■ Task prompt: Gather all lines in the entries below that include the word "computer".

■ Material for the task:
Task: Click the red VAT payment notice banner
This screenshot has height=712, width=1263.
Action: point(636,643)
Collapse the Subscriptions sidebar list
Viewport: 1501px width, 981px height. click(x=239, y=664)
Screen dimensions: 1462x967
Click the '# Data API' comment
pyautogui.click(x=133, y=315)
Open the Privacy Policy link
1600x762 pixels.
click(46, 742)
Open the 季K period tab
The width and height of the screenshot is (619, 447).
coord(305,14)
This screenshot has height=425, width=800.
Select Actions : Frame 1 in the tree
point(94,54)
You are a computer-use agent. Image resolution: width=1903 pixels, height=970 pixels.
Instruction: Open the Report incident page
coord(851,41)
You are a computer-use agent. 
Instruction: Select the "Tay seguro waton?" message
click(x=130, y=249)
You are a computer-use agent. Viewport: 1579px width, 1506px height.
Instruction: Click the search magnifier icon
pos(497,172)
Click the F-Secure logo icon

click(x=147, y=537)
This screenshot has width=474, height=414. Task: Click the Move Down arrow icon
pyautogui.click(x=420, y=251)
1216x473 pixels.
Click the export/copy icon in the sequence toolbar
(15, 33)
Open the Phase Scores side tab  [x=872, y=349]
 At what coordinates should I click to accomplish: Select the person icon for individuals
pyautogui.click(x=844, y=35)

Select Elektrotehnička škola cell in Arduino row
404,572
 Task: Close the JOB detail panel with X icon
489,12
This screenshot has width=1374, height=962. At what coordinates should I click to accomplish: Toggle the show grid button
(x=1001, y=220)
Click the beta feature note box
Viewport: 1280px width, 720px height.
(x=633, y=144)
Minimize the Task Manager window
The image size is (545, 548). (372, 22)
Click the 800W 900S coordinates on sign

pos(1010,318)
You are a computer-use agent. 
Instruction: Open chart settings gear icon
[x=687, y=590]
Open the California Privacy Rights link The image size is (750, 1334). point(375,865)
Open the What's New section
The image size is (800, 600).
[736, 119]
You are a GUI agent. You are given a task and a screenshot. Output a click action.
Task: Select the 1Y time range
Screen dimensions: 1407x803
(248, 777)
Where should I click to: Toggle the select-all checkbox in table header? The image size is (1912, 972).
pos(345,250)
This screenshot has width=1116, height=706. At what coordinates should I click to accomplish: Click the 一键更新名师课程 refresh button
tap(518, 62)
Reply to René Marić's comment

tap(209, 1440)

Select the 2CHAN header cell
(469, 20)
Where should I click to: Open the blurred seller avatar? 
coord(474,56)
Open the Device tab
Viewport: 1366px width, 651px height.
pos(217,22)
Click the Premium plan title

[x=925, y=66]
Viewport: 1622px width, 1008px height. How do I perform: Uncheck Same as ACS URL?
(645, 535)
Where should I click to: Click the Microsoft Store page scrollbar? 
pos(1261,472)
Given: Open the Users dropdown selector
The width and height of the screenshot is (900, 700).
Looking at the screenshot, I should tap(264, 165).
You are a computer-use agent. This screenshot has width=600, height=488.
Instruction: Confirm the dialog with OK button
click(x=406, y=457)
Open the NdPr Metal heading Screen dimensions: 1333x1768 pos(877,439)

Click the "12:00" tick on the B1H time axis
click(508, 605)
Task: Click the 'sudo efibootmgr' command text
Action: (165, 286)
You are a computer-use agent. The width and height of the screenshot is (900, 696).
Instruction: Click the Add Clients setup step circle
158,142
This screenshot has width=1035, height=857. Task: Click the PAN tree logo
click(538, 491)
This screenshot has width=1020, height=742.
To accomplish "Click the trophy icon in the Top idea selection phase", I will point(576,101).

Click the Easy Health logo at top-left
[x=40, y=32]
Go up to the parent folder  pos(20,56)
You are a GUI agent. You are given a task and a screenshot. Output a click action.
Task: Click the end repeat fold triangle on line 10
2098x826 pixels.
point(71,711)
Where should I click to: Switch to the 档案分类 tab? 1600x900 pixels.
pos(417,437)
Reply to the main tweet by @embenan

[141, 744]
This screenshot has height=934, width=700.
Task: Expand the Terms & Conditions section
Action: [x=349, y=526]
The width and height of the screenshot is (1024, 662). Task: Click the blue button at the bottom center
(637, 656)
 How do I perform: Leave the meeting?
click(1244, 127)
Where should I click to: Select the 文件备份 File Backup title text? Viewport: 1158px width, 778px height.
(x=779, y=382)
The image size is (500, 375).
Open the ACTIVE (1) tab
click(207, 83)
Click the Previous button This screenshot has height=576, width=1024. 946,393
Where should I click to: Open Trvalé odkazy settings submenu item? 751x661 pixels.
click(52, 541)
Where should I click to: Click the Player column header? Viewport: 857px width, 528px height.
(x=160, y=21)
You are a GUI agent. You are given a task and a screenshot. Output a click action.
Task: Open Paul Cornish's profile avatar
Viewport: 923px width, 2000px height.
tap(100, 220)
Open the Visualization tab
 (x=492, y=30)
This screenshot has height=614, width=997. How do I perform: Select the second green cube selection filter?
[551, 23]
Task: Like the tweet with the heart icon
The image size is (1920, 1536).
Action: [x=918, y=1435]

■ Answer for this exercise:
You are a computer-use agent. Image resolution: width=1903 pixels, height=970 pixels.
You are a computer-use agent. 
You are a computer-use agent. Viewport: 1579px width, 1506px height.
You are a computer-use agent. 
You are a computer-use agent. This screenshot has width=600, height=488.
You are a computer-use agent. The width and height of the screenshot is (900, 696).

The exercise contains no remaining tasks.